### Material provided ###
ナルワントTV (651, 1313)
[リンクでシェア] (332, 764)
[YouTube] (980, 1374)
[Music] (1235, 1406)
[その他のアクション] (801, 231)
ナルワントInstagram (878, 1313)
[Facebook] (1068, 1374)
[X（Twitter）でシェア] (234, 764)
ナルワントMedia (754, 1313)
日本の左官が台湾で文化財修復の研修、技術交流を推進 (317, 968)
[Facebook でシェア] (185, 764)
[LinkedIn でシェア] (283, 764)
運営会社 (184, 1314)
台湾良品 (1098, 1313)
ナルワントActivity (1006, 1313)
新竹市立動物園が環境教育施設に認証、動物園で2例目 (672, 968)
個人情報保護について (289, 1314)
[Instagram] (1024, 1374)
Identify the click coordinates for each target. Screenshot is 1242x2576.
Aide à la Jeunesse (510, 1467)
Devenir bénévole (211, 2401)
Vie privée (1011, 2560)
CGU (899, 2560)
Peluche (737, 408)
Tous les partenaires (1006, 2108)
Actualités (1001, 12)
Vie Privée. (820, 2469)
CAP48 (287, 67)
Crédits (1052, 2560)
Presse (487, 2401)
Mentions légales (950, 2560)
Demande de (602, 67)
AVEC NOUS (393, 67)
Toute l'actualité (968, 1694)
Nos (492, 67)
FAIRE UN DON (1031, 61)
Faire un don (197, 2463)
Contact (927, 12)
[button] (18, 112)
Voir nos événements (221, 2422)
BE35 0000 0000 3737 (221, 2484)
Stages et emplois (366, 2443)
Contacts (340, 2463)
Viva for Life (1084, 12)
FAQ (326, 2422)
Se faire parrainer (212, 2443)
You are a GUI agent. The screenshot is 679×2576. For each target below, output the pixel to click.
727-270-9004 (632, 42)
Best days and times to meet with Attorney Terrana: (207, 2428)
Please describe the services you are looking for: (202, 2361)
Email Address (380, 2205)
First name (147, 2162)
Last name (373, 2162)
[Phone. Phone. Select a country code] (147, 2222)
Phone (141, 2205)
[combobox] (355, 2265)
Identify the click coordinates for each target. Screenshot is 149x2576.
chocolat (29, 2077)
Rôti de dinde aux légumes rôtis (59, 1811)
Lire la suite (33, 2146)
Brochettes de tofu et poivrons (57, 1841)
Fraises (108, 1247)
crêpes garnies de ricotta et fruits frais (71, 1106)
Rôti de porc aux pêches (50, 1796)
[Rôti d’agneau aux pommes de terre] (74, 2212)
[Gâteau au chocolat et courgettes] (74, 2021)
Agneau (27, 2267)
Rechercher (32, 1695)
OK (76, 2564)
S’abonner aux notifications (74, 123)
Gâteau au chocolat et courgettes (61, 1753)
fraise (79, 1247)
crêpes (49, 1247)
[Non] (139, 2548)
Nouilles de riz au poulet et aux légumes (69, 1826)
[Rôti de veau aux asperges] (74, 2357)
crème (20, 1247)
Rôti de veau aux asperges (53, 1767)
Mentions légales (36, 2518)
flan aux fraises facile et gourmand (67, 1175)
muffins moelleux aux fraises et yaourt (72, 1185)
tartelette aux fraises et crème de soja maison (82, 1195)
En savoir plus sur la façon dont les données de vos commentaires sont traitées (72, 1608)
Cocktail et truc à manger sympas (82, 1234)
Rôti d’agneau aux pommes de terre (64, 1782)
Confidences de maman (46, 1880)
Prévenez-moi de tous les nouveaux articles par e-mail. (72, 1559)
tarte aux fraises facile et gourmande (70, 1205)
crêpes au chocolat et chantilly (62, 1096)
###
=== What is required ===
Select and copy every line of the material that holds the string "courgettes".

=== Task solution ===
[Gâteau au chocolat et courgettes] (74, 2021)
Gâteau au chocolat et courgettes (61, 1753)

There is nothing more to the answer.